Reproduce the John Whiteaker biography below word for word, from start to finish.

- Excerpted passage -
━━━━
Member of the U.S. House of Representatives from Oregon's at-large district
- In office March 4, 1879 – March 3, 1881
- Preceded by: Richard Williams
- Succeeded by: Melvin Clark George

6th Speaker of the Oregon House of Representatives
- In office 1868–1869
- Preceded by: Francis A. Chenoweth
- Succeeded by: Benjamin Hayden

President of the Oregon State Senate
- In office 1876–1879
- Preceded by: Robert B. Cochran
- Succeeded by: Solomon Hirsch

Personal details
- Born: May 4, 1820 Dearborn County, Indiana, US
- Died: October 2, 1902 (aged 82) Eugene, Oregon, US
- Party: Democratic
- Spouse: Nancy Jane Whiteaker
- Children: 6
- Profession: Farmer
- Inaugurated in 1858, but did not assume office until statehood bill passed in February 1859.

= John Whiteaker =

American politician (1820–1902)

John Whiteaker (May 4, 1820 – October 2, 1902) was an American politician, soldier, and judge. A native of Indiana, he joined the army during the Mexican–American War and then prospected during the California Gold Rush. After moving to the Oregon Territory, he served as a judge and member of the legislature. A Democrat, Whiteaker served as the first state governor of Oregon from 1859 until 1862 and later was Oregon's Representative from 1879 to 1881. He also was president of the Oregon State Senate and Speaker of the Oregon House of Representatives.

==Early life==
John Whiteaker was born in Dearborn County in the southeast corner of Indiana to farmers on May 4, 1820. His parents were John and Nancy (née Smales), and he had four siblings. Growing up he only received six months of formal schooling and as a result, was almost entirely self-educated. Before moving West, he had performed odd jobs, carpentry, and volunteered for military service during the Mexican War, although his unit was never called into battle.
━━━━
- Raw data -

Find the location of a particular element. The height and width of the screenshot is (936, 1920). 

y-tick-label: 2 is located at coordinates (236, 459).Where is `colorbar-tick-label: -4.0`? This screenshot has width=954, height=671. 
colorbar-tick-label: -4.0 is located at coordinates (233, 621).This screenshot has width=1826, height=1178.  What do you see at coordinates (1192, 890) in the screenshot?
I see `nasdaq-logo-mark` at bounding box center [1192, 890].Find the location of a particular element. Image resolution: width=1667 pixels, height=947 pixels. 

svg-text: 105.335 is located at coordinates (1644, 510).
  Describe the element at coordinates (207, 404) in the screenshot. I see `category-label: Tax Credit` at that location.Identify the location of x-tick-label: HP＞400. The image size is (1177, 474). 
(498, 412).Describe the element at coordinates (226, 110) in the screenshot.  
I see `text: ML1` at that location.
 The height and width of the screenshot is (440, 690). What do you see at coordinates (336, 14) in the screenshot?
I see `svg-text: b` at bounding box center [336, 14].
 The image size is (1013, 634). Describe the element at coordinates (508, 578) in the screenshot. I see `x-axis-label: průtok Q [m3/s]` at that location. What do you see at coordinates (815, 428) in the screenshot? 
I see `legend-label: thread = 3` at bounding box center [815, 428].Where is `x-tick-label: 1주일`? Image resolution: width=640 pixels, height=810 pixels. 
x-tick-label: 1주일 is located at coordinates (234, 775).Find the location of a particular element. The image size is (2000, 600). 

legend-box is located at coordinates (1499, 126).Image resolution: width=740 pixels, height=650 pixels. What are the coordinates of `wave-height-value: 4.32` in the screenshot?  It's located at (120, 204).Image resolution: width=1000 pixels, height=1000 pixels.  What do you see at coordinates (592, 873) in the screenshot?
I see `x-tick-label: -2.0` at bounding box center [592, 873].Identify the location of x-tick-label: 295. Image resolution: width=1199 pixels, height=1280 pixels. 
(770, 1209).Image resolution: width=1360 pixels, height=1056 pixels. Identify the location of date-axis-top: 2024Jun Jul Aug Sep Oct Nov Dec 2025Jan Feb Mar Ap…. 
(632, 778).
━━━━
- Result of this exercise -
Member of the U.S. House of Representatives from Oregon's at-large district
- In office March 4, 1879 – March 3, 1881
- Preceded by: Richard Williams
- Succeeded by: Melvin Clark George

6th Speaker of the Oregon House of Representatives
- In office 1868–1869
- Preceded by: Francis A. Chenoweth
- Succeeded by: Benjamin Hayden

President of the Oregon State Senate
- In office 1876–1879
- Preceded by: Robert B. Cochran
- Succeeded by: Solomon Hirsch

Personal details
- Born: May 4, 1820 Dearborn County, Indiana, US
- Died: October 2, 1902 (aged 82) Eugene, Oregon, US
- Party: Democratic
- Spouse: Nancy Jane Whiteaker
- Children: 6
- Profession: Farmer
- Inaugurated in 1858, but did not assume office until statehood bill passed in February 1859.

= John Whiteaker =

American politician (1820–1902)

John Whiteaker (May 4, 1820 – October 2, 1902) was an American politician, soldier, and judge. A native of Indiana, he joined the army during the Mexican–American War and then prospected during the California Gold Rush. After moving to the Oregon Territory, he served as a judge and member of the legislature. A Democrat, Whiteaker served as the first state governor of Oregon from 1859 until 1862 and later was Oregon's Representative from 1879 to 1881. He also was president of the Oregon State Senate and Speaker of the Oregon House of Representatives.

==Early life==
John Whiteaker was born in Dearborn County in the southeast corner of Indiana to farmers on May 4, 1820. His parents were John and Nancy (née Smales), and he had four siblings. Growing up he only received six months of formal schooling and as a result, was almost entirely self-educated. Before moving West, he had performed odd jobs, carpentry, and volunteered for military service during the Mexican War, although his unit was never called into battle.